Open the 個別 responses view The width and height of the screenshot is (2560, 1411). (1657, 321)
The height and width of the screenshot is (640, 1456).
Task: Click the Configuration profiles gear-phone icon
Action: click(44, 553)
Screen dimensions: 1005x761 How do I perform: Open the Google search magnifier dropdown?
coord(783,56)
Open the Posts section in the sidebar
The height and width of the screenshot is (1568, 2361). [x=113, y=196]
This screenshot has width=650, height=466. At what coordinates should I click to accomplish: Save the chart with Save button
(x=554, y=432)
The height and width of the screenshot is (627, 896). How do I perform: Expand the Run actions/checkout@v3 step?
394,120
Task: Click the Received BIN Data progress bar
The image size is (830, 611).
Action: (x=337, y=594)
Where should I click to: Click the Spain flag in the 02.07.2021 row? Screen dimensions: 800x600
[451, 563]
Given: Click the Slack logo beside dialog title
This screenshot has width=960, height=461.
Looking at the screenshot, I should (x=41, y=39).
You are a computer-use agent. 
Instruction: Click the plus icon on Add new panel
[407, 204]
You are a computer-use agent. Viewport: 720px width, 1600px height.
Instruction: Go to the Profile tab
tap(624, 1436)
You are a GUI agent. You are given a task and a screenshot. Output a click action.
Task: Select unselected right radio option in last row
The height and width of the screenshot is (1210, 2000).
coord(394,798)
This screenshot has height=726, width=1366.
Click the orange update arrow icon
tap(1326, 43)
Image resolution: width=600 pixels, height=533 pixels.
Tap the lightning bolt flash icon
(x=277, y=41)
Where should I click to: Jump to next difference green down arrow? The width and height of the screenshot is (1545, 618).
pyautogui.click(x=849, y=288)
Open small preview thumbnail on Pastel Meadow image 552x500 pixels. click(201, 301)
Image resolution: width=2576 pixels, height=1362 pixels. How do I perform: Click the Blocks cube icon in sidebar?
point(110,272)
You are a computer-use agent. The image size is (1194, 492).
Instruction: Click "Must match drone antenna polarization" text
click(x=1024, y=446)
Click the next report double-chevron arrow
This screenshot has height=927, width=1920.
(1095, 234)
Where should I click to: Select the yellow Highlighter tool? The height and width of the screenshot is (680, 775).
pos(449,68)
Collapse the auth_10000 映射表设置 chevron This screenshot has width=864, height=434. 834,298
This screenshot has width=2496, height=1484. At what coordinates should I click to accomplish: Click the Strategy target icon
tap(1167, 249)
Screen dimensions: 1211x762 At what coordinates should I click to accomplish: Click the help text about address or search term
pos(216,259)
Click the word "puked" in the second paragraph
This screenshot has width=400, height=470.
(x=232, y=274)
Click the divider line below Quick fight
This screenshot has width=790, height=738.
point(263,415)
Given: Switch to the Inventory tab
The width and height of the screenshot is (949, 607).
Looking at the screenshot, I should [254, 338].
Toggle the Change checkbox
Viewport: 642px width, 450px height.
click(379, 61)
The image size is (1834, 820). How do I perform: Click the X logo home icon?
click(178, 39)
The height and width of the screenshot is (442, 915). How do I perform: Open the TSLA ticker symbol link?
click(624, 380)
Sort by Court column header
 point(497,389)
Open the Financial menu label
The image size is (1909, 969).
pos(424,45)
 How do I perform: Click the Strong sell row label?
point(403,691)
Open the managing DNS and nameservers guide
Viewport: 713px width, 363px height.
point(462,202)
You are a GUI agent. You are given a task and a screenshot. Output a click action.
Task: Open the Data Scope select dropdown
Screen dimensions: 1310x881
:::
*Problem:* Update the entries above so that every "How do I perform" becomes "How can I perform", and reproduce them in full with nothing else altered.

*Response:*
Open the 個別 responses view The width and height of the screenshot is (2560, 1411). (1657, 321)
The height and width of the screenshot is (640, 1456).
Task: Click the Configuration profiles gear-phone icon
Action: click(44, 553)
Screen dimensions: 1005x761 How can I perform: Open the Google search magnifier dropdown?
coord(783,56)
Open the Posts section in the sidebar
The height and width of the screenshot is (1568, 2361). [x=113, y=196]
This screenshot has width=650, height=466. At what coordinates should I click to accomplish: Save the chart with Save button
(x=554, y=432)
The height and width of the screenshot is (627, 896). How can I perform: Expand the Run actions/checkout@v3 step?
394,120
Task: Click the Received BIN Data progress bar
The image size is (830, 611).
Action: (x=337, y=594)
Where should I click to: Click the Spain flag in the 02.07.2021 row? Screen dimensions: 800x600
[451, 563]
Given: Click the Slack logo beside dialog title
This screenshot has width=960, height=461.
Looking at the screenshot, I should (x=41, y=39).
You are a computer-use agent. 
Instruction: Click the plus icon on Add new panel
[407, 204]
You are a computer-use agent. Viewport: 720px width, 1600px height.
Instruction: Go to the Profile tab
tap(624, 1436)
You are a GUI agent. You are given a task and a screenshot. Output a click action.
Task: Select unselected right radio option in last row
The height and width of the screenshot is (1210, 2000).
coord(394,798)
This screenshot has height=726, width=1366.
Click the orange update arrow icon
tap(1326, 43)
Image resolution: width=600 pixels, height=533 pixels.
Tap the lightning bolt flash icon
(x=277, y=41)
Where should I click to: Jump to next difference green down arrow? The width and height of the screenshot is (1545, 618).
pyautogui.click(x=849, y=288)
Open small preview thumbnail on Pastel Meadow image 552x500 pixels. click(201, 301)
Image resolution: width=2576 pixels, height=1362 pixels. How can I perform: Click the Blocks cube icon in sidebar?
point(110,272)
You are a computer-use agent. The image size is (1194, 492).
Instruction: Click "Must match drone antenna polarization" text
click(x=1024, y=446)
Click the next report double-chevron arrow
This screenshot has height=927, width=1920.
(1095, 234)
Where should I click to: Select the yellow Highlighter tool? The height and width of the screenshot is (680, 775).
pos(449,68)
Collapse the auth_10000 映射表设置 chevron This screenshot has width=864, height=434. 834,298
This screenshot has width=2496, height=1484. At what coordinates should I click to accomplish: Click the Strategy target icon
tap(1167, 249)
Screen dimensions: 1211x762 At what coordinates should I click to accomplish: Click the help text about address or search term
pos(216,259)
Click the word "puked" in the second paragraph
This screenshot has width=400, height=470.
(x=232, y=274)
Click the divider line below Quick fight
This screenshot has width=790, height=738.
point(263,415)
Given: Switch to the Inventory tab
The width and height of the screenshot is (949, 607).
Looking at the screenshot, I should [254, 338].
Toggle the Change checkbox
Viewport: 642px width, 450px height.
click(379, 61)
The image size is (1834, 820). How can I perform: Click the X logo home icon?
click(178, 39)
The height and width of the screenshot is (442, 915). How can I perform: Open the TSLA ticker symbol link?
click(624, 380)
Sort by Court column header
 point(497,389)
Open the Financial menu label
The image size is (1909, 969).
pos(424,45)
 How can I perform: Click the Strong sell row label?
point(403,691)
Open the managing DNS and nameservers guide
Viewport: 713px width, 363px height.
point(462,202)
You are a GUI agent. You are given a task and a screenshot. Output a click action.
Task: Open the Data Scope select dropdown
Screen dimensions: 1310x881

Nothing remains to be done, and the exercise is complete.